Tasks.
**1.** In the article about Appetite For Change, what share of the Northside's population identifies as BIPOC?
**2.** Extend the article about Appetite For Change with a few more paragraphs that pick up after its last sentence.

Page extract.
Minneapolis’ Northside is a neighborhood that has incredible heart, according to Meghan Healy, communications director for local nonprofit Appetite For Change. “I think it’s a neighborhood that some people might look down on, but it has a richness and culture unlike any other neighborhood in the Twin Cities. There are a lot of people that really are about the Northside.”
Three of those people are Tasha Powell, Michelle Horovitz, and Princess Haley, who founded Appetite For Change (AFC) in 2012 to build health, wealth, and social change in the Northside, a lower-income neighborhood in which 75% of the population identifies as Black, Indigenous, People of Color (BIPOC).
“They saw that due to a lot of inequality that existed then and still exists now, people needed better access to fruits and vegetables and food on the Northside,” said Healy. “Instead of thinking they had all the answers, they asked the community what they needed.”
That engagement led to the development of AFC’s flagship program, Community Cooks. Healy explained that the weekly workshops bring people together for cooking, eating and conversation, with different groups for families, youth and new and expecting mothers.

Supplied data.
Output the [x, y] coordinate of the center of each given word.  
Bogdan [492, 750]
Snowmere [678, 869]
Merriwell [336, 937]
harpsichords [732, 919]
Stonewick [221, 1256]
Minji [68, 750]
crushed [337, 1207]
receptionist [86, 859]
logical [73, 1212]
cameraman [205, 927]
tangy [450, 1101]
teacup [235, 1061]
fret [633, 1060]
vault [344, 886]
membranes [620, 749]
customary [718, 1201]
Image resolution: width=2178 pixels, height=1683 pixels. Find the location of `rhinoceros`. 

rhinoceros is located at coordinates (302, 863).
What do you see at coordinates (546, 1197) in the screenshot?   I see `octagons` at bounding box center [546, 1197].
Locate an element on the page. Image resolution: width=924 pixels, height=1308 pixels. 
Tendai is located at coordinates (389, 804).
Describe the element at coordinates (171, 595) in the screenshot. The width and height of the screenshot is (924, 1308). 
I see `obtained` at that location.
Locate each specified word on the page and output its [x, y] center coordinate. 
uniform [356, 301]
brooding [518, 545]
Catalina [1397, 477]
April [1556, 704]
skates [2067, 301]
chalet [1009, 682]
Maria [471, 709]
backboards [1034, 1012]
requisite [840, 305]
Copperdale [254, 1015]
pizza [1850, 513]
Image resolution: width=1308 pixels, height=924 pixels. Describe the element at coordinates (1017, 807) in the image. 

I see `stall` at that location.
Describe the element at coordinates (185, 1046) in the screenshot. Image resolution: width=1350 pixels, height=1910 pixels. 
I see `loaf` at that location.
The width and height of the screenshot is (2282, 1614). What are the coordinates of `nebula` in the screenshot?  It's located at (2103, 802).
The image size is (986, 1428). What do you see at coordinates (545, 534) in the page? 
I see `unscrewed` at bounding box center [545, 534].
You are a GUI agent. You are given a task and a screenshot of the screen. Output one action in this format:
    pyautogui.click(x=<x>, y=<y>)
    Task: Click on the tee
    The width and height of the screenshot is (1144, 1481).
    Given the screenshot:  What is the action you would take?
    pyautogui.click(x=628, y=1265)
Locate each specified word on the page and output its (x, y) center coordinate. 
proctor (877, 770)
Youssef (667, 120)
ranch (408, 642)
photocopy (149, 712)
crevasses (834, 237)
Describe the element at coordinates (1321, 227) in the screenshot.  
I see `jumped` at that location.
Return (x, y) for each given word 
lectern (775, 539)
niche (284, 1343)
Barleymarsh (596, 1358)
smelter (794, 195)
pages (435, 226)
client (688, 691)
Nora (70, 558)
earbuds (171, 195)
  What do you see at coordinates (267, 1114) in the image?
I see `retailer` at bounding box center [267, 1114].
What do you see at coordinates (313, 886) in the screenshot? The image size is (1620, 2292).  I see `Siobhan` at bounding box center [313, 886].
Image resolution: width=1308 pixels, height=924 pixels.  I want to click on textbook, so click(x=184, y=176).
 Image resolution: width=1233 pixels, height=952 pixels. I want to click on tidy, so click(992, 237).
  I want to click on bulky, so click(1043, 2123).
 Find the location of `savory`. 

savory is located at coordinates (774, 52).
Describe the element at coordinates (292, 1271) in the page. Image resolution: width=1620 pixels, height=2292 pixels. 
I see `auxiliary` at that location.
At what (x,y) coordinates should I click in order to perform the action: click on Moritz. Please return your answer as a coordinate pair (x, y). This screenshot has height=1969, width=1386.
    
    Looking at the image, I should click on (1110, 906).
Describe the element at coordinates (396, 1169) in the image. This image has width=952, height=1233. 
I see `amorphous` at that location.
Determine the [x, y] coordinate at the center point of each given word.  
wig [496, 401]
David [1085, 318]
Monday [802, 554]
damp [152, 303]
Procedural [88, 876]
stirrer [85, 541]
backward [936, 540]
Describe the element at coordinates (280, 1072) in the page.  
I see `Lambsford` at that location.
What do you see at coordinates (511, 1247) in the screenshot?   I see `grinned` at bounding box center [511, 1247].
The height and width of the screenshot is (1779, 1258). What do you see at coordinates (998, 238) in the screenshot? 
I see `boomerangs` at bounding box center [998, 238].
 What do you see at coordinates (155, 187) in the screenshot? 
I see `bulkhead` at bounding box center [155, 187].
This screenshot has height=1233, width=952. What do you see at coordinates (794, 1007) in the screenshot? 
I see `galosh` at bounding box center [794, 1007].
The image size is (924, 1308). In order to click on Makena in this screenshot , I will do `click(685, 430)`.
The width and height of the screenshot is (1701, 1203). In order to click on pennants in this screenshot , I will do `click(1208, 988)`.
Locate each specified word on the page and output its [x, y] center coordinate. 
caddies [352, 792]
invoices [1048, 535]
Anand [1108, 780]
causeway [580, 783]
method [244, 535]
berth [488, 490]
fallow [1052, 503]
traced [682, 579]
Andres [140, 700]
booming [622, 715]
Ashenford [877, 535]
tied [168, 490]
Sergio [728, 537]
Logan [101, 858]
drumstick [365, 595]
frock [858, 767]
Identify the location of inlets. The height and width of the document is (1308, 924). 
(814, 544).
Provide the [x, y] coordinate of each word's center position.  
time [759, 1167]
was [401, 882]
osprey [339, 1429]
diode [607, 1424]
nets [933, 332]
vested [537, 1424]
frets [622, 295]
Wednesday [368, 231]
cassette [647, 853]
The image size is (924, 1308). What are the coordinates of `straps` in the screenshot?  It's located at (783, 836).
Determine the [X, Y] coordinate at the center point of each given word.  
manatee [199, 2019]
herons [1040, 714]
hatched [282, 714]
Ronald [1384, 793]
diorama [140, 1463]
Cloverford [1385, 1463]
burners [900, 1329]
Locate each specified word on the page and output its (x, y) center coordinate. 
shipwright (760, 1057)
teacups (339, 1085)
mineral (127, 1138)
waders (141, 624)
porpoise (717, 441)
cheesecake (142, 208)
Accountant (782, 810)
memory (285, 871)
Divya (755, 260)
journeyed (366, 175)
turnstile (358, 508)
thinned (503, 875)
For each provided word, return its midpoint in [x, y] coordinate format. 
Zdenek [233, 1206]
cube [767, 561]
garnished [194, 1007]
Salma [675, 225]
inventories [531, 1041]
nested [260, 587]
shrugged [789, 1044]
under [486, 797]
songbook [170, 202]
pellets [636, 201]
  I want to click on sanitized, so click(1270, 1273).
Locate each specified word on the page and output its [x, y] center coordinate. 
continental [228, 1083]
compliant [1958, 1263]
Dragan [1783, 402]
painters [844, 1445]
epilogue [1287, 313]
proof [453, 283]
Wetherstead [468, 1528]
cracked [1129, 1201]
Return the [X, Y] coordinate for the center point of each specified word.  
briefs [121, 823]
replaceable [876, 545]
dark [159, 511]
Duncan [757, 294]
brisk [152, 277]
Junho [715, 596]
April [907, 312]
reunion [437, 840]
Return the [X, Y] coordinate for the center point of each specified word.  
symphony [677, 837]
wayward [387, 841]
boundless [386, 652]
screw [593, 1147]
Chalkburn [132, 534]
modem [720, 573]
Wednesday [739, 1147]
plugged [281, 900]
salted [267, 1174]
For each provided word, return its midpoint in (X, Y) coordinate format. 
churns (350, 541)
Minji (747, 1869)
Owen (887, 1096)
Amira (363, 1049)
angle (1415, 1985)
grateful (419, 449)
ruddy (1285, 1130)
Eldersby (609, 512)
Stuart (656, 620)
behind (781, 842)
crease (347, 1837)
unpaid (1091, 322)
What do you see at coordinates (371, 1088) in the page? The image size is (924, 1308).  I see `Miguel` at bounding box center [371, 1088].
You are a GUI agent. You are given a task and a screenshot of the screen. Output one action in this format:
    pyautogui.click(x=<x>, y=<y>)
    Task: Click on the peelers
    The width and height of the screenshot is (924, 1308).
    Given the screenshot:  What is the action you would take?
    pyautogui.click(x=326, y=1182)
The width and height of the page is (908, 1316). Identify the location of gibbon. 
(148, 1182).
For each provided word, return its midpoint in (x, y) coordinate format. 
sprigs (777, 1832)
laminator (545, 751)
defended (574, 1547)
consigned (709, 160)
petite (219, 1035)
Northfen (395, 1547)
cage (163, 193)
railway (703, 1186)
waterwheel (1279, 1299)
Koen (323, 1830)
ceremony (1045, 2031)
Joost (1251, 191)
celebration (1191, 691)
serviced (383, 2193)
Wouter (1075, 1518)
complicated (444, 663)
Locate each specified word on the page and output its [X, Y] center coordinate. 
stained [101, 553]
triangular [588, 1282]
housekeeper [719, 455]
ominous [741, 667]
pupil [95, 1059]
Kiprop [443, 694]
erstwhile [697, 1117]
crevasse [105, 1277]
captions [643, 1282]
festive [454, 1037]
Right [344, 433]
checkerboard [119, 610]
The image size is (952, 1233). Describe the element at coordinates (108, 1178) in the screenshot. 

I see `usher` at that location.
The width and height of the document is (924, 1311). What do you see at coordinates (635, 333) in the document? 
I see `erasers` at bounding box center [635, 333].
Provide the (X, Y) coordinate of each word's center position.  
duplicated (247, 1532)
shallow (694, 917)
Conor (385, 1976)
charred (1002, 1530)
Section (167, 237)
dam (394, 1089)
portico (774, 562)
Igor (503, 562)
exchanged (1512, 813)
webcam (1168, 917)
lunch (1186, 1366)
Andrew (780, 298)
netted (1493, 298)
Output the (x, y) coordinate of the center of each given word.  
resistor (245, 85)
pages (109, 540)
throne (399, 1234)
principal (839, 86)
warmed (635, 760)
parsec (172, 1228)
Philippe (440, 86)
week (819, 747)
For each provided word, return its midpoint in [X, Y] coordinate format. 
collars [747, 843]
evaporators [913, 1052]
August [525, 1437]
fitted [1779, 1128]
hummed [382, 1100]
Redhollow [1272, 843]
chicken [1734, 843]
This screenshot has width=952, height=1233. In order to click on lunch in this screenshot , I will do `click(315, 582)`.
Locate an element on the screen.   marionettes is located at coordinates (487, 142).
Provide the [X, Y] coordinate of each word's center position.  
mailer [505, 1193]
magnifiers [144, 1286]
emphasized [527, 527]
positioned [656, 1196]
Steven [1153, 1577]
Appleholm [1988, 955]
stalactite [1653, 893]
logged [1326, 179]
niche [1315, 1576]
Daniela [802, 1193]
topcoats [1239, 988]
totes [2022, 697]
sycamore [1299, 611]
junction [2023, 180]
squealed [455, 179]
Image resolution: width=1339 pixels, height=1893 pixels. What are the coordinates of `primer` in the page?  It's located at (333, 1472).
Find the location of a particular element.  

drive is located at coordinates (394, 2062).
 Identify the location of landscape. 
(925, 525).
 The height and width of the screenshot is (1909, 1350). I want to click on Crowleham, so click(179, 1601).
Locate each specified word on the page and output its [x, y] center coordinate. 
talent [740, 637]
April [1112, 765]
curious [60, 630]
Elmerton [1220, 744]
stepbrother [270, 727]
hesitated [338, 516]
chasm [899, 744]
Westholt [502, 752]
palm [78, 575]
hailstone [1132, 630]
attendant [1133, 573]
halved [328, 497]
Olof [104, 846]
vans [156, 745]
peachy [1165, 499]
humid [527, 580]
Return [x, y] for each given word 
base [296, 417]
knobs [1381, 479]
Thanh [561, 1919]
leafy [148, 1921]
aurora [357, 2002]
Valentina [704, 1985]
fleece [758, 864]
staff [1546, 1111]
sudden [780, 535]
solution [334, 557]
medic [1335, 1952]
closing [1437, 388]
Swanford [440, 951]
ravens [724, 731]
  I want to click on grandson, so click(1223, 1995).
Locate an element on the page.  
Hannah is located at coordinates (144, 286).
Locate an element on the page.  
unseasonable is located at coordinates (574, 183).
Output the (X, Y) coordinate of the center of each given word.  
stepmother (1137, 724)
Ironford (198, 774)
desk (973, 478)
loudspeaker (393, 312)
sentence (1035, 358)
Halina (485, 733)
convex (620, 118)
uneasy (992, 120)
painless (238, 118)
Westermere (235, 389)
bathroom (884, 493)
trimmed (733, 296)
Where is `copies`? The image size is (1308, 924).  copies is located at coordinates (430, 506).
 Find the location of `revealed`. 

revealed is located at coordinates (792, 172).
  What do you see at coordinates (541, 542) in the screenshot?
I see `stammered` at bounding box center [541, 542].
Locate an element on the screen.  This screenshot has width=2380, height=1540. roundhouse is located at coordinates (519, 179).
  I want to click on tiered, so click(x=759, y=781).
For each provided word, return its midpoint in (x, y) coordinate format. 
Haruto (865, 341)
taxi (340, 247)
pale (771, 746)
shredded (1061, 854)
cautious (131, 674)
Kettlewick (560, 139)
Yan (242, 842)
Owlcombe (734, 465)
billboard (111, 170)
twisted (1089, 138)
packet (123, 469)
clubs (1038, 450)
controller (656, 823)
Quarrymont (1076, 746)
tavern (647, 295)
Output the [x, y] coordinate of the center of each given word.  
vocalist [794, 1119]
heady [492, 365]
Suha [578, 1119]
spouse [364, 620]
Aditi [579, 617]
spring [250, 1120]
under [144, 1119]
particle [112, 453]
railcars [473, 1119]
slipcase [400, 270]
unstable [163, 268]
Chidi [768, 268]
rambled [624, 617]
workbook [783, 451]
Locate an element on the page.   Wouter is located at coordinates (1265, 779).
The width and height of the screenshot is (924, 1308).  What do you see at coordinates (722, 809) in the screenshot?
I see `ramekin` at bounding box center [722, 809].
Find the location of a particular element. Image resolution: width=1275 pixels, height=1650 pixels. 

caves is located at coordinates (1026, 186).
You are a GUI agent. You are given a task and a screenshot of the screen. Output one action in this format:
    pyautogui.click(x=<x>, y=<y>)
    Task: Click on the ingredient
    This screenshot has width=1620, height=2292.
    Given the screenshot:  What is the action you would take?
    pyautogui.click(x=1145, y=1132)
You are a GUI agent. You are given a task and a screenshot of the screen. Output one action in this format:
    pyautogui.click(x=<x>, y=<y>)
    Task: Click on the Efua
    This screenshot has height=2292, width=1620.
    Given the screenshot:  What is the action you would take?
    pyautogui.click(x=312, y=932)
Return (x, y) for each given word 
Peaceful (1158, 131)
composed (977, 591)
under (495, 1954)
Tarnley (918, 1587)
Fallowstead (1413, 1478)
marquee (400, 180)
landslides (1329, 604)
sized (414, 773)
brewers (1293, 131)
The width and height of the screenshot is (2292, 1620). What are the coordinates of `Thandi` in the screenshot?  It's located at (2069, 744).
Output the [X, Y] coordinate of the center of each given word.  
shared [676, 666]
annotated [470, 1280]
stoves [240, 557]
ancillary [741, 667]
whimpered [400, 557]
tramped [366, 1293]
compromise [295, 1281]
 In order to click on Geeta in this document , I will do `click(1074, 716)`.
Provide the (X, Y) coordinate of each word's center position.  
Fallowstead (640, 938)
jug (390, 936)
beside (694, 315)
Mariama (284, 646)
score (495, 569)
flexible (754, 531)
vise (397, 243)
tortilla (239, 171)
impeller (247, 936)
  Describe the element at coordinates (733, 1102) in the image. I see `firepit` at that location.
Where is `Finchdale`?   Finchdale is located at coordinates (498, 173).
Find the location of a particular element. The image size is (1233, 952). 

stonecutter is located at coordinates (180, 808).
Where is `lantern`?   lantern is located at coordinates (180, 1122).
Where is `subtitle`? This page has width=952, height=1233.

Answers for this exercise.
**1.** 75%

**2.**
Due to COVID-19, Community Cooks has shifted to a weekly meal box program that includes culturally relevant recipes and enough ingredients to prepare two nourishing meals for a family of six. Thanks to partnerships with other local organizations, the boxes are distributed to 400 households weekly.
“We know through research that participants in Community Cooks events and meal boxes are open and more willing to try new and different foods, and new vegetables,” said Healy.
Another AFC program is Breaking Bread Catering & Cafe, which offers fresh, made-from-scratch food that celebrates the culinary legacy of Black Americans, ranging from classic soul food dishes to Creole and West African flavors.
The organization also runs the West Broadway Farmers Market, which provides an access point for fresh fruit and vegetables. “It’s a really fun environment — a place where the community can come together. They can sample different vendors, they can buy fresh food, there’s always music,” said Healy.
“It’s also a place where local entrepreneurs who might have a difficult time getting into other farmers markets, or who may not feel comfortable in other farmers markets, can get feedback and get confidence.”
The market includes a booth where local youth sell produce grown at AFC’s urban garden plots. Healy notes that supporting youth and giving them something positive to focus on is an important aspect of AFC’s mission and watching youth develop confidence over the season is especially rewarding.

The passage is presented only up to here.